In a surprising turn of events, UK house prices recorded their fastest annual growth in two years this November. Nationwide reported a 3.7% year-on-year increase, with the average home now costing £268,144, just shy of the all-time high set in August 2022. This robust performance defies expectations, especially given persistent affordability challenges and elevated mortgage rates.
Market Resilience Amid Challenges
Several factors underpin this unexpected growth. Nationwide’s Chief Economist, Robert Gardner, highlights a strong labour market where low unemployment and real wage increases have bolstered consumer spending power. Mortgage approvals have also rebounded, reaching near pre-pandemic levels. Bank of England data from October shows the highest monthly approval rate since August 2022, further affirming the market’s resilience.

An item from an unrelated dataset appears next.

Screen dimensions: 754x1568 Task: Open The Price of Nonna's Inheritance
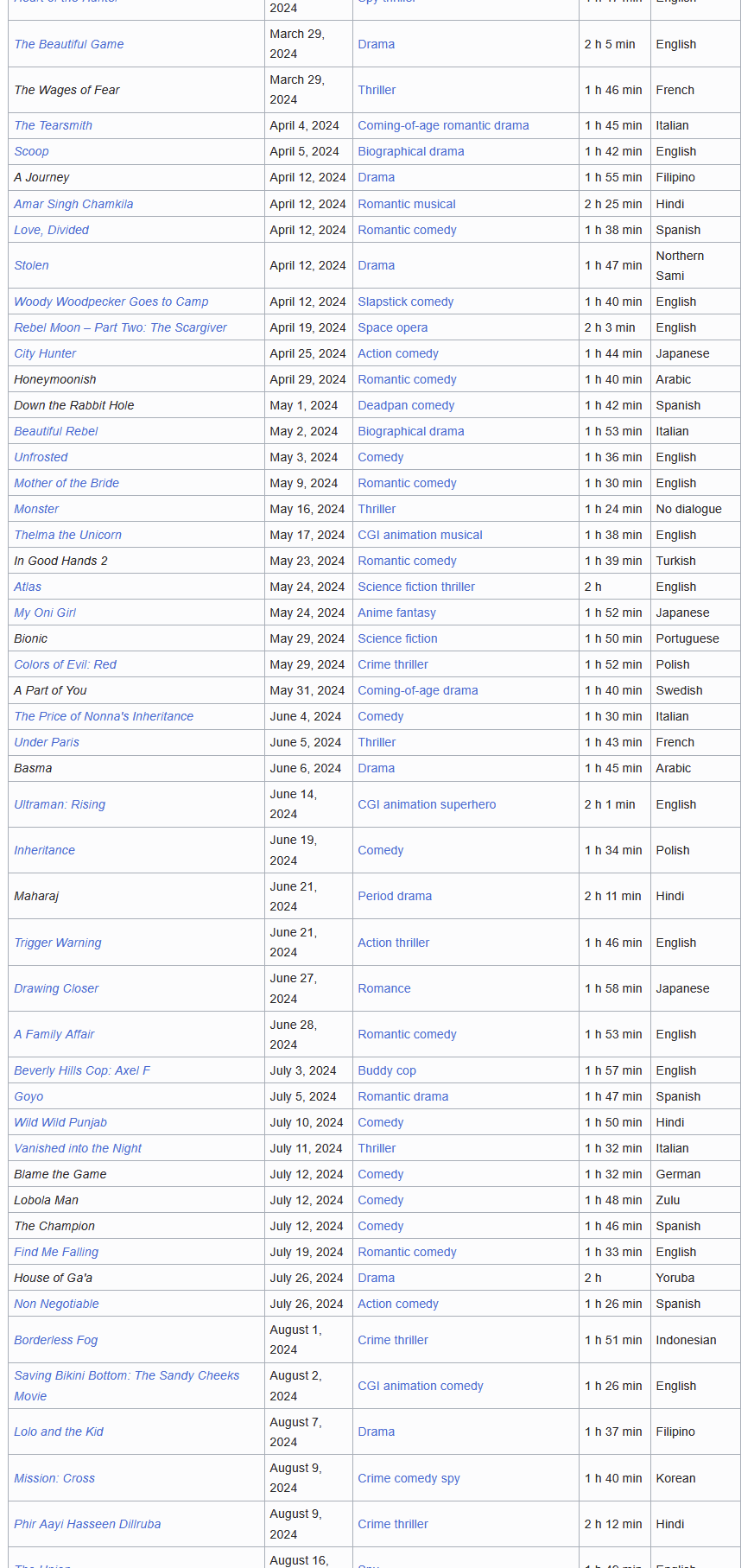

However, this buoyancy may not be sustainable. Mortgage rates, while easing from their summer peaks, remain significantly above historical norms. The average two-year fixed rate stands at 5.52%, and millions of households are set to face higher repayments as their fixed-rate deals expire. By 2027, an estimated 4.4 million mortgage holders will see payment increases, with some households experiencing monthly hikes of up to £500.
- Average UK property price (November 2024): £268,144
- Current average two-year fixed mortgage rate: 5.52%
Impact of Stamp Duty Changes
Looking ahead, the market will likely see a short-term spike in activity as buyers rush to beat the April 2025 deadline for stamp duty changes. The Chancellor’s Budget will lower the nil-rate threshold from £250,000 to £125,000, increasing tax liabilities for many. First-time buyers will also face reduced exemptions, with the nil-rate threshold dropping from £425,000 to £300,000.
Analysts predict this policy shift will drive up both sales volumes and prices in the first quarter of 2025. Property platform Zoopla forecasts a 10% increase in home sales next year, reaching an estimated 1.1 million transactions. However, post-April, activity is expected to slow as the market adjusts to the new tax regime.
Longer Mortgage Terms Gain Popularity
Affordability concerns are also reshaping borrowing behaviours. Extended mortgage terms, often stretching into retirement years, have become increasingly popular. Over one million such mortgages have been issued in the last three years. While these ultra-long loans reduce monthly payments, they lead to higher overall costs and complicate financial planning for retirement.
The UK housing market’s remarkable growth reflects its resilience amid economic uncertainty. However, the interplay of rising mortgage costs, affordability pressures, and stamp duty changes creates a challenging environment. For stakeholders, the focus will need to be on balancing immediate opportunities with the potential long-term impacts of these developments.